→ **TRECHO FORNECIDO**:
.....
O espetáculo Histórias negras para crianças de todas as cores, apresentado no 6º Festival de Teatro de Gravataí – FETEG, tensiona essa questão de uma forma lúdica e representativa, ao se debruçar sobre a contação de histórias no âmago de uma peça teatral para trazer as crianças outra perspectiva acerca das fábulas que lhes são apresentadas desde a mais tenra idade. Ao contar a história da menina Suma - que se perde em uma floresta e acaba caindo nas mãos de um feiticeiro - o trabalho engendra outros olhares sobre a produção cênica destinada à infância e juventude, trazendo para a cena uma dramaturgia que não apenas fala sobre o continente africano, mas nele constrói toda a sua linha de ação narrativa.
.....
→ **DADOS FORNECIDOS**:
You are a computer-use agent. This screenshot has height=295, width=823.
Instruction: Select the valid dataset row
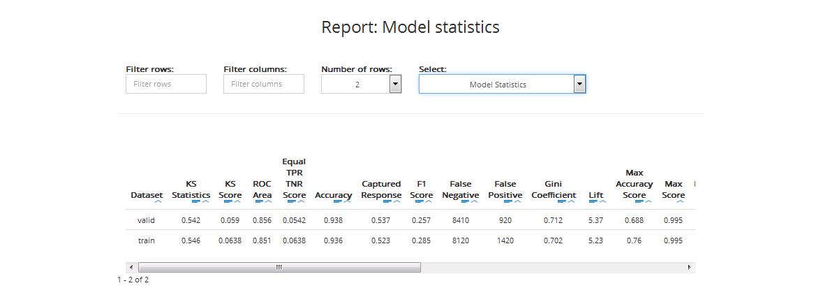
.....
→ **SUA TAREFA**: Por favor, renomeie "Suma" para "Amani" no trecho sobre o espetáculo e transcreva a parte que começa em "O espetáculo Histórias" e segue até "de ação narrativa.". Baseie-se somente no trecho sobre o espetáculo.

→ **RESULTADO DA TAREFA**:
O espetáculo Histórias negras para crianças de todas as cores, apresentado no 6º Festival de Teatro de Gravataí – FETEG, tensiona essa questão de uma forma lúdica e representativa, ao se debruçar sobre a contação de histórias no âmago de uma peça teatral para trazer as crianças outra perspectiva acerca das fábulas que lhes são apresentadas desde a mais tenra idade. Ao contar a história da menina Amani - que se perde em uma floresta e acaba caindo nas mãos de um feiticeiro - o trabalho engendra outros olhares sobre a produção cênica destinada à infância e juventude, trazendo para a cena uma dramaturgia que não apenas fala sobre o continente africano, mas nele constrói toda a sua linha de ação narrativa.